The Woman in White by Wilkie Collins

The Woman in White by Wilkie Collins was published in 1860 and has often been regarded as the first mystery novel. It is a combination of gothic romance and detective story and still highly readable today, although it does perhaps rely a little too heavily on coincidence. It stays just this side of melodrama, though, and Collins manipulates suspense in ways that would not be out of place in a modern novel. Even at 600 pages, it’s pretty well unputdownable, what we would today call an “immersive” read. It is very intense and very atmospheric.

Collins makes use of an original narrative technique. There are several different narrators, who, as the story progresses, tell the reader about the events that they were actually present at, thorough their journals and legal statements. It’s rather as if they are witnesses in court, as the first narrator, the art tutor Walter Hartright, tells us and it may reflect Collins’ legal background.

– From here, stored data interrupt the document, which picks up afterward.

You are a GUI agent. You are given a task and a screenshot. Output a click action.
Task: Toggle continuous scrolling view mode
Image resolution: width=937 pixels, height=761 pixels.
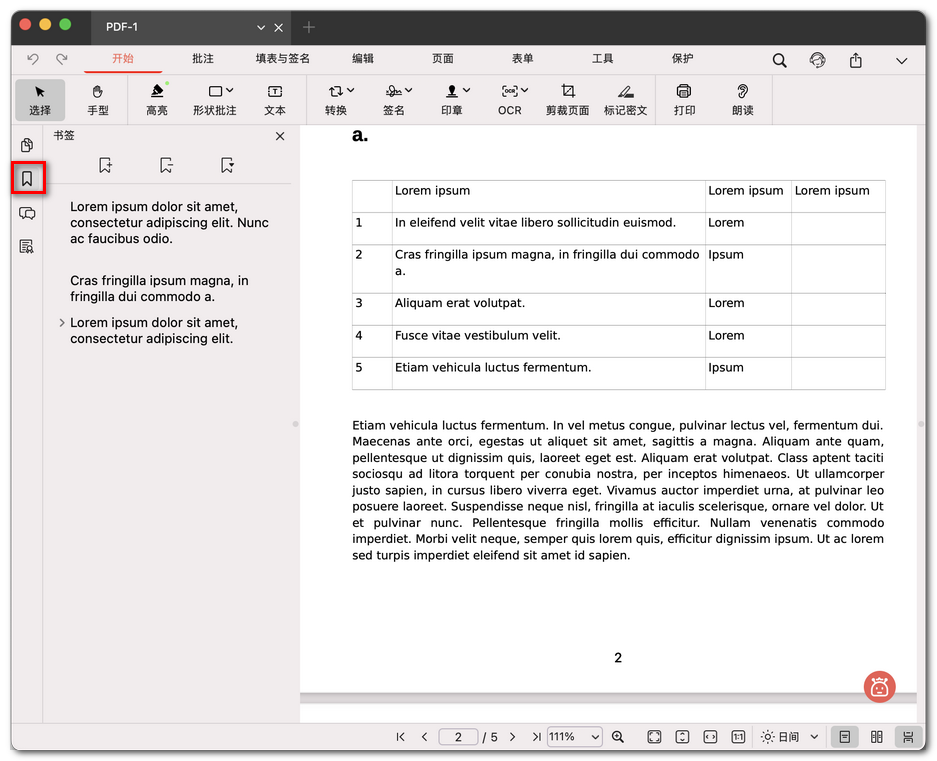point(908,737)
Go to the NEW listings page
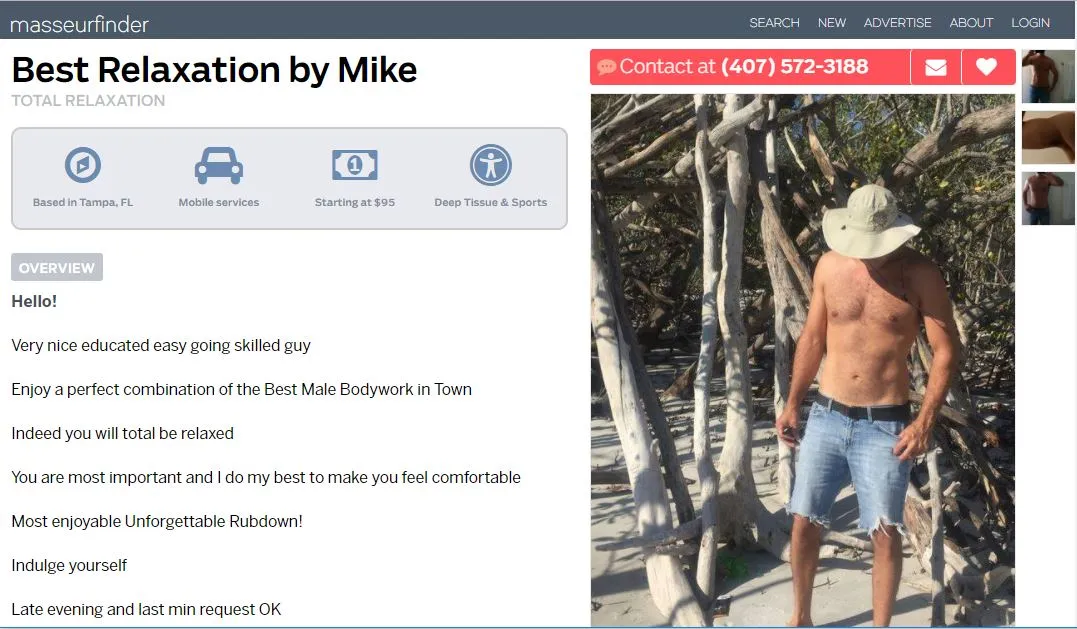The image size is (1077, 629). point(832,23)
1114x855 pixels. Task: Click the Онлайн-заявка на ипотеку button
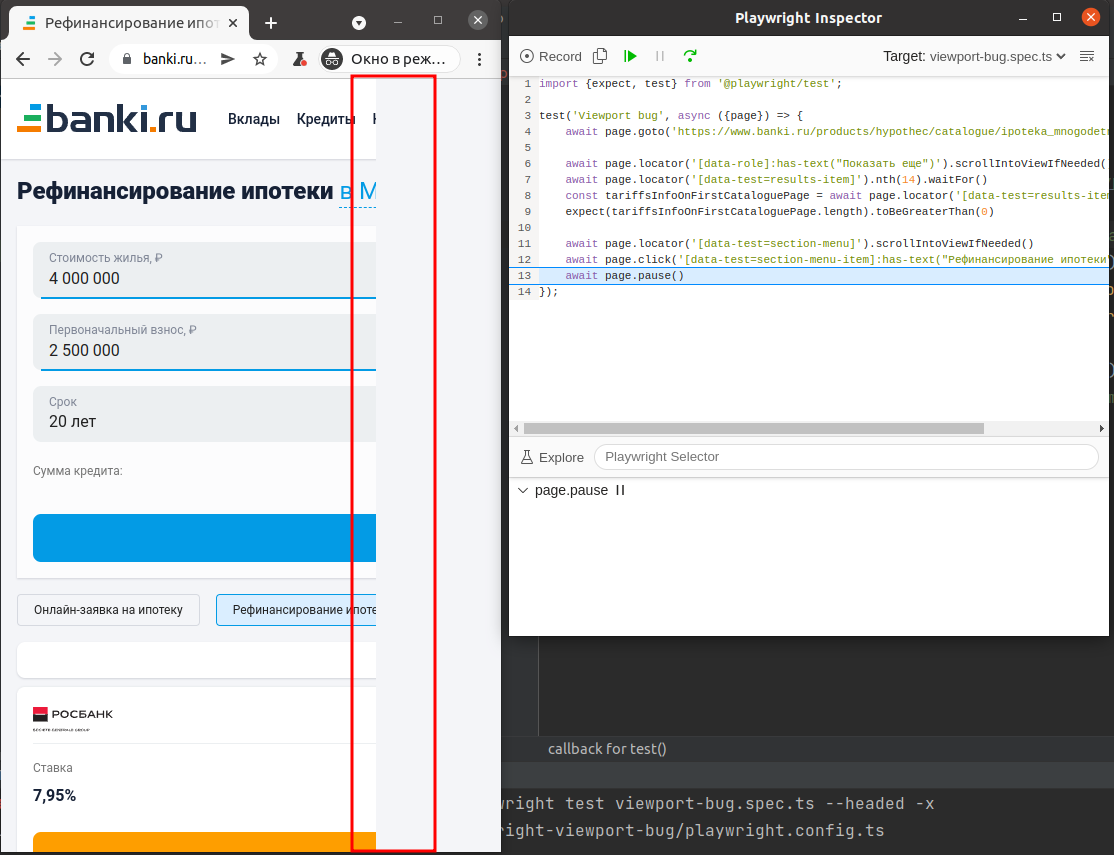[108, 610]
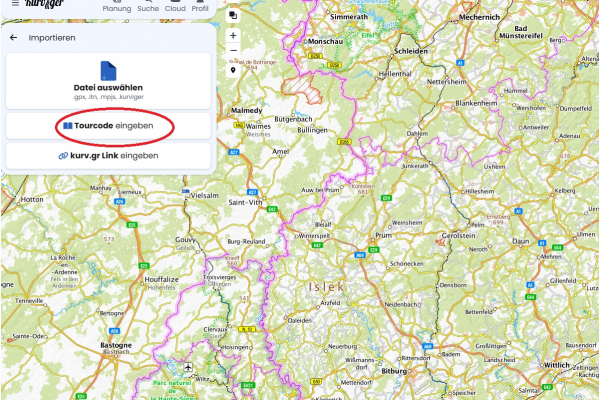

The striking scene near the beginning, Walter’s late-night encounter with the woman of the title while he is walking across a lonely Hampstead Heath is deservedly famous. He has just learned that he is to be employed as a tutor at Limmeridge House in Cumberland. The strange and distracted woman who appears suddenly on the road seems to have some connection with the place. This meeting sets the whole complex and intricate plot in motion. Just who she is and what her connection to Cumberland is are key parts of a mystery that is very much concerned with identity and family secrets. There is also a great deal in the book about the position of women in relation to men in the Victorian era.

In Cumberland, Walter finds himself tutor to two young women, Laura Fairlie and her half-sister, Marian Halcombe. He falls in love with Laura and the feeling is mutual but Laura is engaged to Sir Percival Glyde and feels obliged to marry him as it was her late father’s wish. A heartbroken Walter goes abroad and the story is continued by Marian.

Things take a darker turn after the marriage when the scene shifts to Glyde’s country estate in Hampshire. Marian is part of the household as are Glyde’s friend Count Fosco and his wife, who is Laura’s aunt. Glyde turns out not to be quite as charming as he appeared during his courtship of Laura. He insisted on a pre-nuptial arrangement under which Laura’s money would pass to him on her death and he is soon trying to get access to her fortune while she is still alive. To say much more about how things develop would be to spoil the book for those who have not read it. There are plenty of twists and turns that are not easy to predict, even today.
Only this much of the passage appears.